§ GIVEN TASK: Rewrite the items below with "Locate an element on the screen" changed to "Find an element on the screen" wherever it appears, keeping everything else the same.
---- MATERIAL TO PROCESS
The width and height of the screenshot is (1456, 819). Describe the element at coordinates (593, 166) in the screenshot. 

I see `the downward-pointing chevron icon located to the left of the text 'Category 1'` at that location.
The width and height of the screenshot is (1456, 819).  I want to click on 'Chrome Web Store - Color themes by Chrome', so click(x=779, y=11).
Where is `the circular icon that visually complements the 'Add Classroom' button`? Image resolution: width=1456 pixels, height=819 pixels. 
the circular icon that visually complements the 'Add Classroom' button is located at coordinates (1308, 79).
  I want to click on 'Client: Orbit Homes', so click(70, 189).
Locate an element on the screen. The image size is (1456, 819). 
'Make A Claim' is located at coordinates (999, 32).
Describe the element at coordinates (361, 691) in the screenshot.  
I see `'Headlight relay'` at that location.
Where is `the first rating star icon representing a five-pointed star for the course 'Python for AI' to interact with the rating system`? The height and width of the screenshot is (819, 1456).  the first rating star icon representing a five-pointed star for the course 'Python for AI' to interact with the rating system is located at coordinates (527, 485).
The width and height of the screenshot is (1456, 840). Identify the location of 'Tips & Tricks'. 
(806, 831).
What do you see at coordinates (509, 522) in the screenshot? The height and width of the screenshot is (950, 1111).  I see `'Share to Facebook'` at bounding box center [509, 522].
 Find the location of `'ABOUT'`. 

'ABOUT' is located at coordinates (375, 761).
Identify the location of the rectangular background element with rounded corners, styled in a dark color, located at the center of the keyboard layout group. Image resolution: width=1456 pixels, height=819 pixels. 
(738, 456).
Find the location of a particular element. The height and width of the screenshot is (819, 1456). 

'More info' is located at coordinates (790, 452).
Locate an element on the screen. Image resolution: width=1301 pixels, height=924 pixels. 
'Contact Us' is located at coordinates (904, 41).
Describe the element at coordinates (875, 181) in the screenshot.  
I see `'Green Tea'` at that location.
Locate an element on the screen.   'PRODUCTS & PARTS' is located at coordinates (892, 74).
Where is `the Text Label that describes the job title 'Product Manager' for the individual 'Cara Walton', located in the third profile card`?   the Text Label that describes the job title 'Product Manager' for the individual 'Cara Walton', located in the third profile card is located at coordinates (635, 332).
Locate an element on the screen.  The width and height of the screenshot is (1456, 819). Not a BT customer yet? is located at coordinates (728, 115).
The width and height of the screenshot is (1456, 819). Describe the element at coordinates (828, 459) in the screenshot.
--------
§ THE REPLY:
The width and height of the screenshot is (1456, 819). Describe the element at coordinates (593, 166) in the screenshot. 

I see `the downward-pointing chevron icon located to the left of the text 'Category 1'` at that location.
The width and height of the screenshot is (1456, 819).  I want to click on 'Chrome Web Store - Color themes by Chrome', so click(x=779, y=11).
Where is `the circular icon that visually complements the 'Add Classroom' button`? Image resolution: width=1456 pixels, height=819 pixels. 
the circular icon that visually complements the 'Add Classroom' button is located at coordinates (1308, 79).
  I want to click on 'Client: Orbit Homes', so click(70, 189).
Find an element on the screen. The image size is (1456, 819). 
'Make A Claim' is located at coordinates (999, 32).
Describe the element at coordinates (361, 691) in the screenshot.  
I see `'Headlight relay'` at that location.
Where is `the first rating star icon representing a five-pointed star for the course 'Python for AI' to interact with the rating system`? The height and width of the screenshot is (819, 1456).  the first rating star icon representing a five-pointed star for the course 'Python for AI' to interact with the rating system is located at coordinates (527, 485).
The width and height of the screenshot is (1456, 840). Identify the location of 'Tips & Tricks'. 
(806, 831).
What do you see at coordinates (509, 522) in the screenshot? The height and width of the screenshot is (950, 1111).  I see `'Share to Facebook'` at bounding box center [509, 522].
 Find the location of `'ABOUT'`. 

'ABOUT' is located at coordinates (375, 761).
Identify the location of the rectangular background element with rounded corners, styled in a dark color, located at the center of the keyboard layout group. Image resolution: width=1456 pixels, height=819 pixels. 
(738, 456).
Find the location of a particular element. The height and width of the screenshot is (819, 1456). 

'More info' is located at coordinates (790, 452).
Find an element on the screen. Image resolution: width=1301 pixels, height=924 pixels. 
'Contact Us' is located at coordinates (904, 41).
Describe the element at coordinates (875, 181) in the screenshot.  
I see `'Green Tea'` at that location.
Find an element on the screen.   'PRODUCTS & PARTS' is located at coordinates (892, 74).
Where is `the Text Label that describes the job title 'Product Manager' for the individual 'Cara Walton', located in the third profile card`?   the Text Label that describes the job title 'Product Manager' for the individual 'Cara Walton', located in the third profile card is located at coordinates (635, 332).
Find an element on the screen.  The width and height of the screenshot is (1456, 819). Not a BT customer yet? is located at coordinates (728, 115).
The width and height of the screenshot is (1456, 819). Describe the element at coordinates (828, 459) in the screenshot.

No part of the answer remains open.